Potential ways of using drone technology to benefit research and education in the UAE, and foster a love of scientific discovery among more students, have been outlined by researchers at United Arab Emirates University (UAEU).
The group have produced a research paper which details an approach for understanding and evaluating the performance of Unmanned Aerial Vehicles (UAVs) – commonly known as drones – and for testing new 3D-mapping software in real-life environments, with the aim of helping to define how the technology can support the UAE’s goals.
Drawing on two case studies of training and fact-finding exercises in the UAE, the researchers – Dr Khaula Alkaabi and Dr Abdelgadir Abuelgasim, of the Department of Geography and Urban Planning within UAEU’s College of Humanities and Social Sciences – said their findings demonstrate how drones are “an excellent vehicle for student learning and research”, and might encourage more students to get involved in research.
In their paper, ‘Applications of Unmanned Aerial Vehicle Technology for Research and Education in UAE’, Dr Alkaabi and Dr Abuelgasim said advances in 3D mapping can allow students to “master the skills of geospatial technology”, adding: “This helps them to learn how to use critical thinking and practical application in making well-reasoned decisions and to solve research problems in a 3D environment.
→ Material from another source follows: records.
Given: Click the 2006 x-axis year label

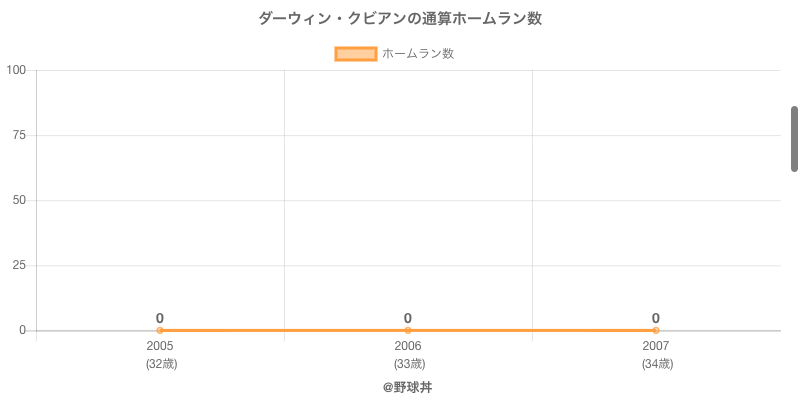Looking at the screenshot, I should (x=408, y=346).
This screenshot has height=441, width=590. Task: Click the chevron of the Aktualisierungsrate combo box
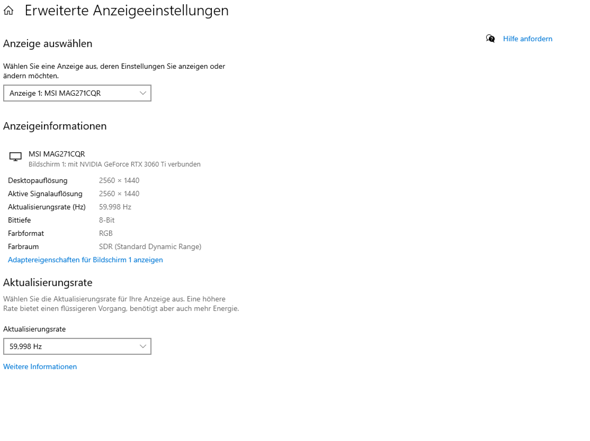(143, 346)
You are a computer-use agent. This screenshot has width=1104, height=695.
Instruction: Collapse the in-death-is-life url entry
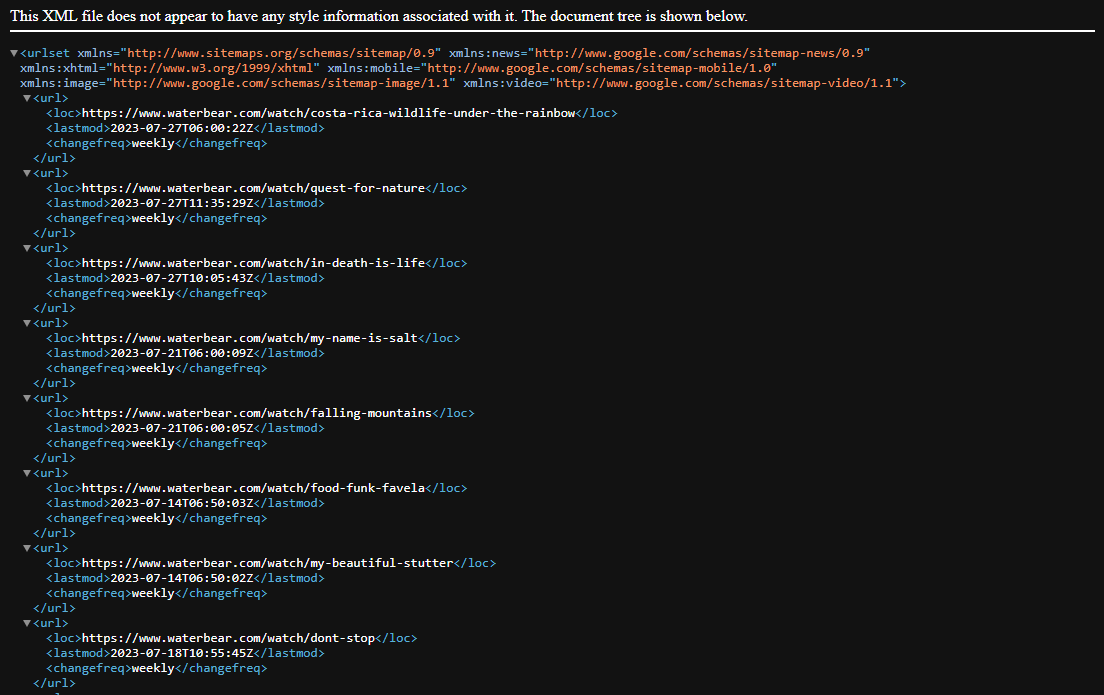click(x=26, y=247)
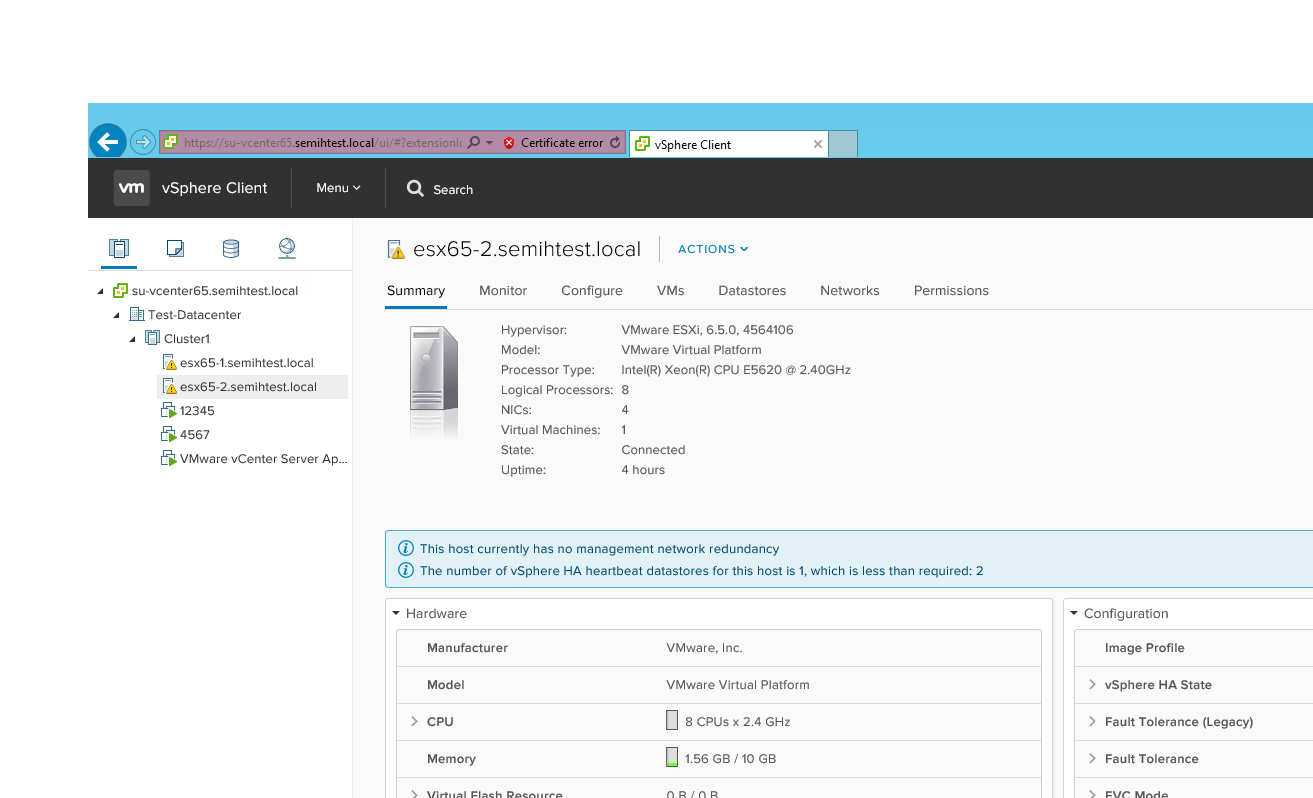Screen dimensions: 1313x798
Task: Switch to the VMs and Templates view
Action: click(x=175, y=248)
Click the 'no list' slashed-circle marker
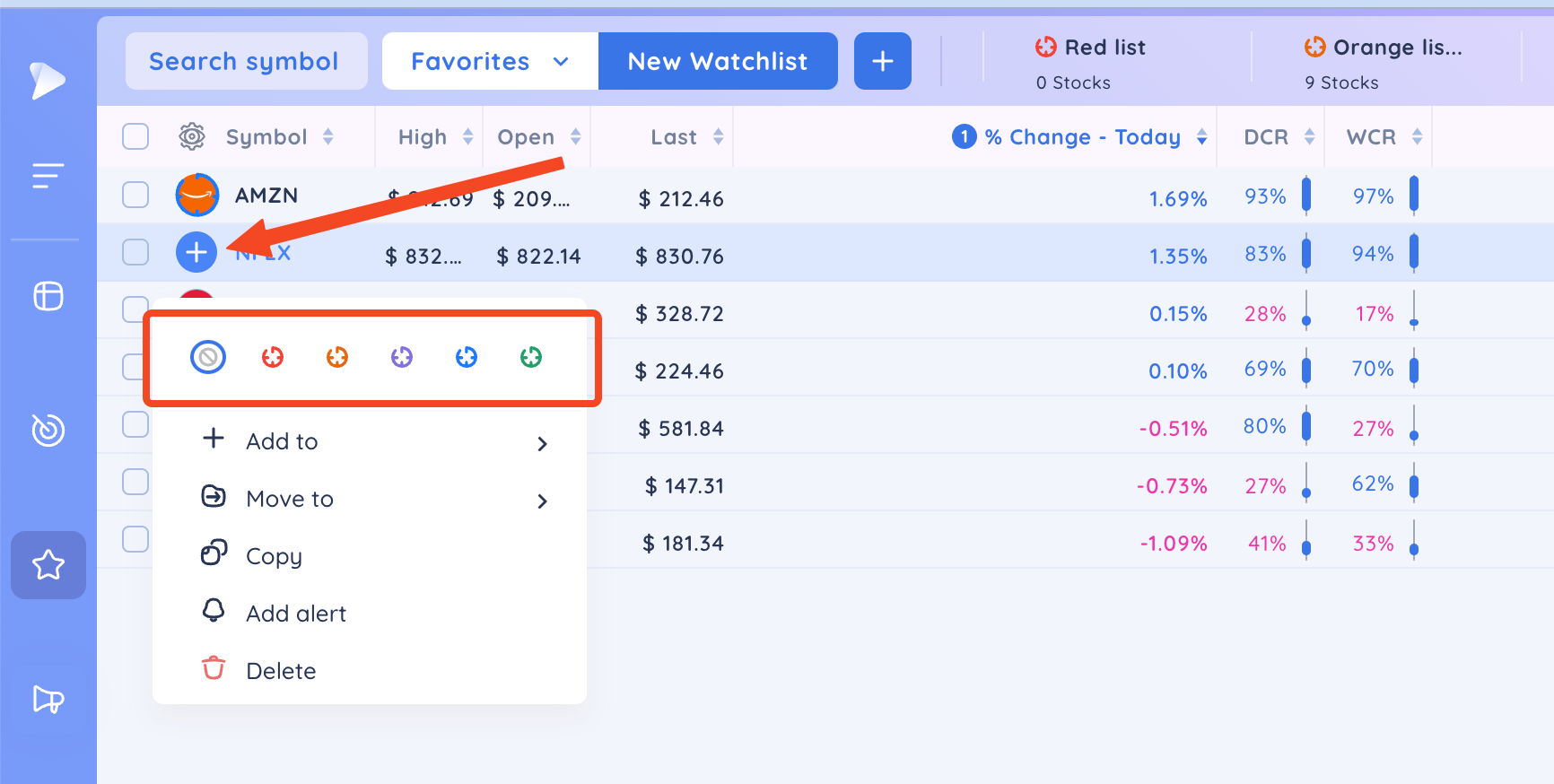This screenshot has width=1554, height=784. 207,356
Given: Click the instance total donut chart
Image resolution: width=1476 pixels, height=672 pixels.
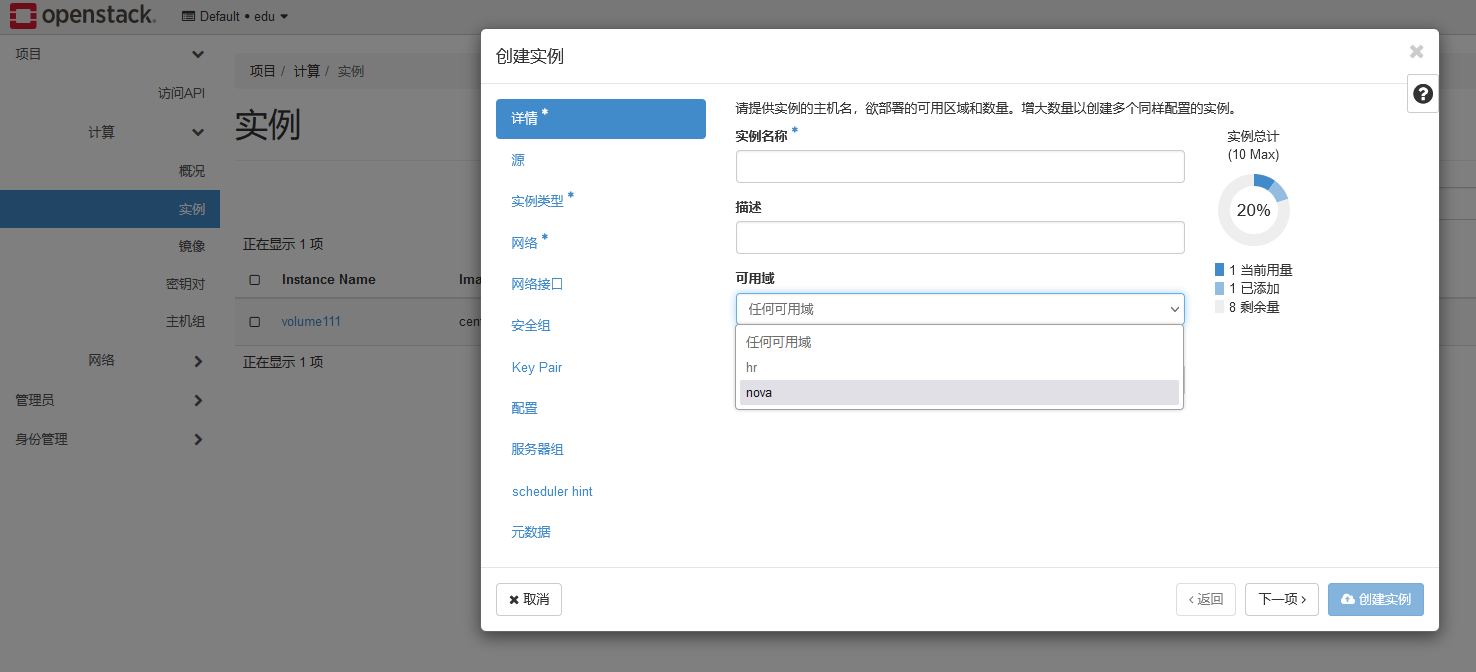Looking at the screenshot, I should (x=1253, y=210).
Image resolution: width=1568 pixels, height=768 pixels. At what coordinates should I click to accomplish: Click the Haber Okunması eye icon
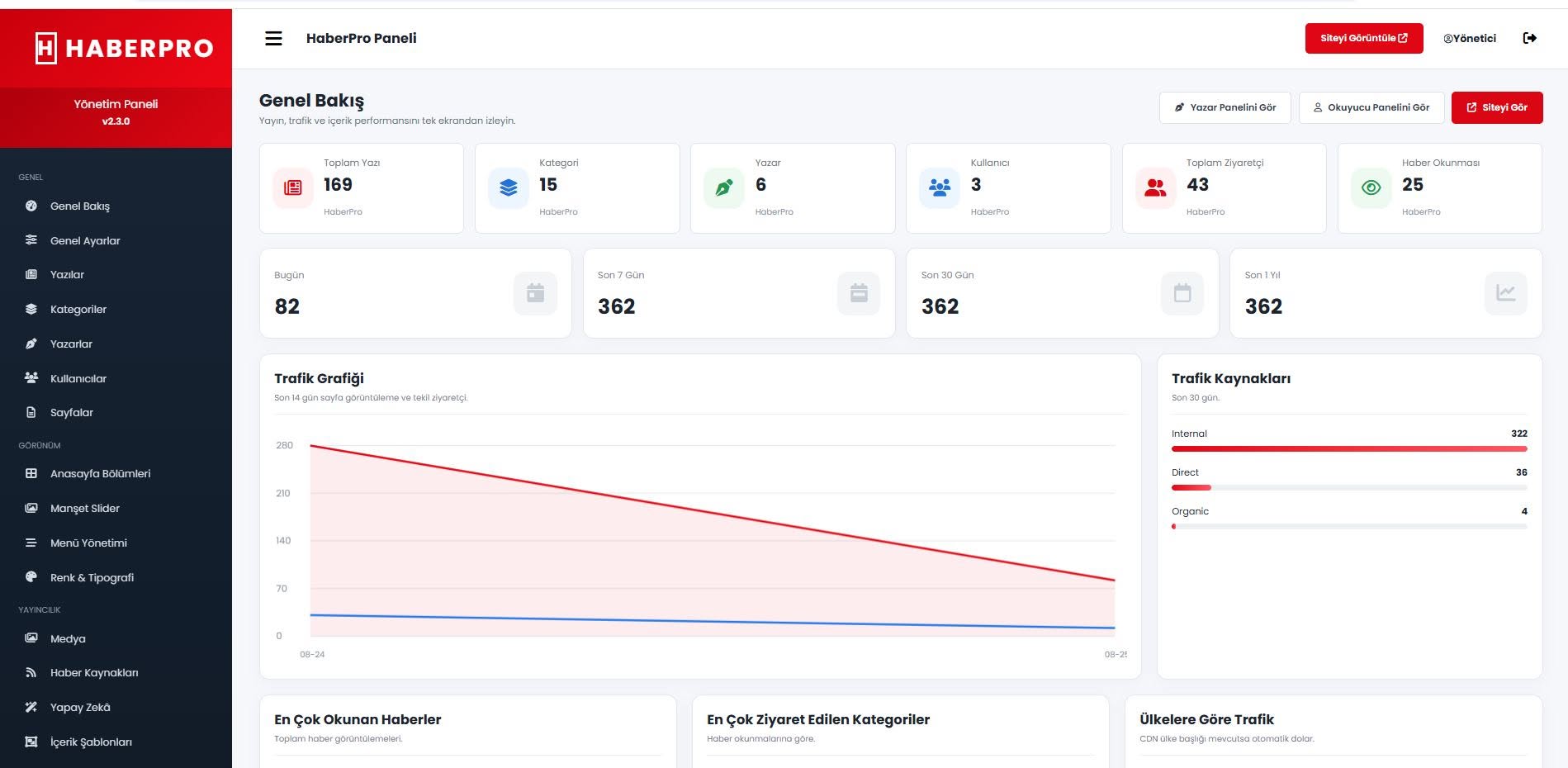1371,187
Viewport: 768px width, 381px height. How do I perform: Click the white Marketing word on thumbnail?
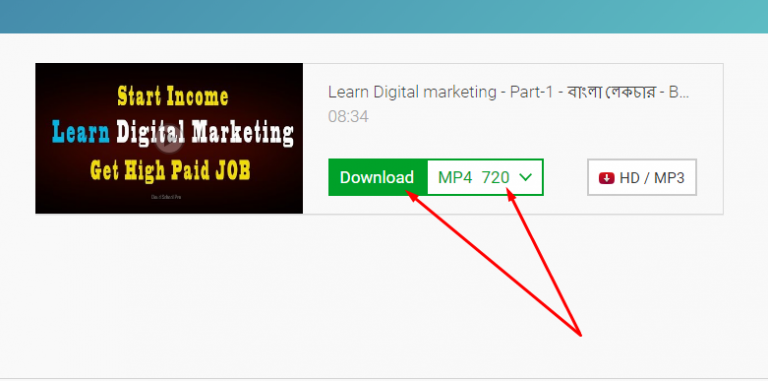click(242, 133)
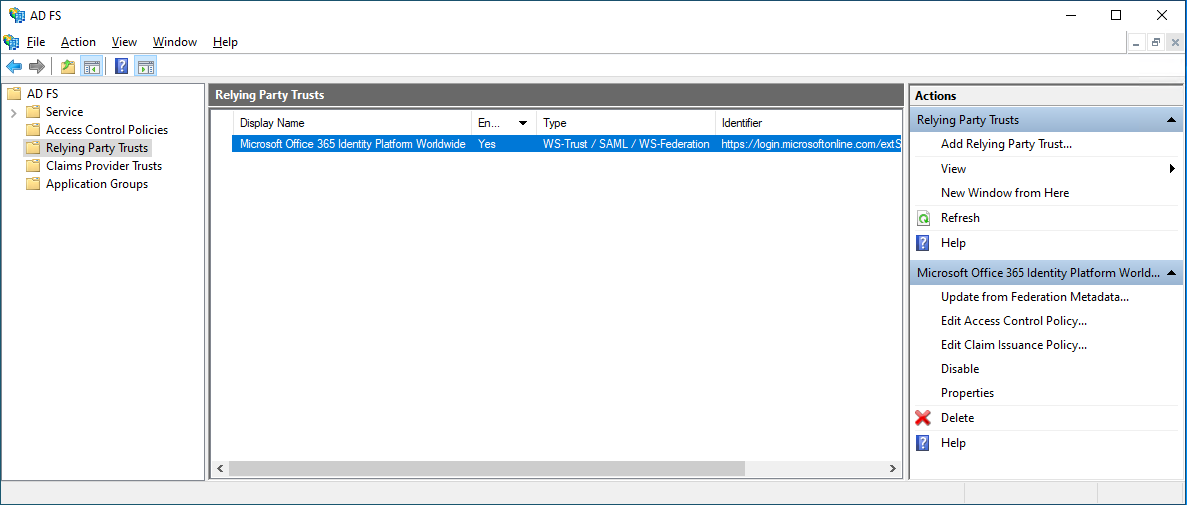Viewport: 1187px width, 505px height.
Task: Click the green Refresh icon in Actions
Action: (923, 218)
It will extend their skills and enhance their competitiveness in the job market.”
Following a workshop and training project on UAV remote sensing and photogrammetry in Dubai in March 2017, organized by the Arabian Gulf University and the BCN Drone Center, UAEU’s Al Ain campus was the venue for a further workshop organized by Abu Dhabi Systems & Information Centre. Attended by students, researchers, and faculty from UAEU, it saw high-resolution aerial images of the university being collected and allowed views and opinions about the use of 3D mapping technology to be shared.
During the exercise, the drone collected about 75 images from the air, allowing the performance of the vehicle to be assessed and potential issues and errors to be identified, including the impact of weather conditions, safety and security, time, and area of coverage.
In their research paper – which highlighted the capabilities and performance of both rotary-wing and fixed-wing drones - Dr Alkaabi and Dr Abuelgasim said: “UAVs provide an excellent technological tool through which students are able to learn through a project, or through learning by doing.
“Learning by doing through the use of UAVs will likely help students develop their own innovative ideas toward further application and use of UAVs, as well as ideas related to improved drone technology and hardware.”
The researchers said the high-resolution 3D images produced by drones have the capacity to support rapid response in critical and high-risk situations, through their ability to reach otherwise inaccessible locations, although they still have some technical boundaries, such as battery life limiting flight duration, and the effect of wind speed on how they operate.
However, they said: “The new trend of drone technology and its application attracts students who might not otherwise get involved in research activities, and this new technology also plays a significant role in motivating them for their technical projects.
“The training and hands-on experience provided in the workshops has delivered a scientific tool to the students, both for taking it as a career and guiding them for their course projects. Working seriously with 3D applications requires substantial outlay, but learning opportunities are much higher and have great value in the job market.”